Derrick and Marilyn Raphael, cofounders of ICON Talent Partners, told about their work in creating inroads to success in competitive professional programs for highly talented Black, Brown, and Indigenous youths. Darren Meister, associate professor of Entrepreneurship at Ivey, also shared ideas for creating inroads to business education that begin with curiosity rather than clear-stated intent. Both perspectives focused on creating pathways for diversified top talent to enter into business education, ultimately providing organizations and society with more highly skilled talent that can innovate and foster agility.

Innovation Fair highlights the use of technology in business education

The Symposium concluded with an Innovation Fair where participants shared and explored how teaching technologies and practices can be used to create transformative learning experiences.
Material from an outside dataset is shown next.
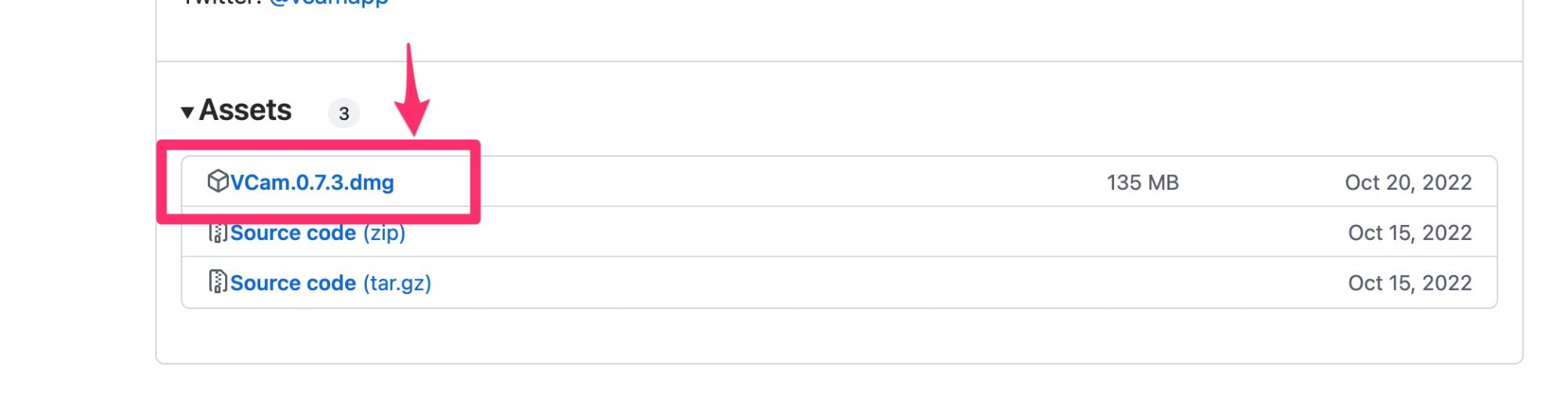Click the Assets count badge showing 3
Ivey Publishing’s Candis McInnes, Director; and Violetta Gallagher, Associate Director, presented on Ivey’s Digital Learning Experiences (DLEs). These innovative tools are digitally enhanced cases and courses in a user-friendly platform and are designed to make the classroom experience more rewarding for faculty and students and to facilitate more meaningful in-class discussions.

The Innovation Fair also had a richly integrated immersive and live classroom where participants could use code to track case protagonists and topics over time. The classroom also featured other innovations, including a mapping model for entrepreneurship education, an inclusive leadership board game, and a business case comic book.

“Everything in the Fair demonstrated how business education can benefit from integrating technology and/or creativity into people’s development through business pedagogy,” said Kinias.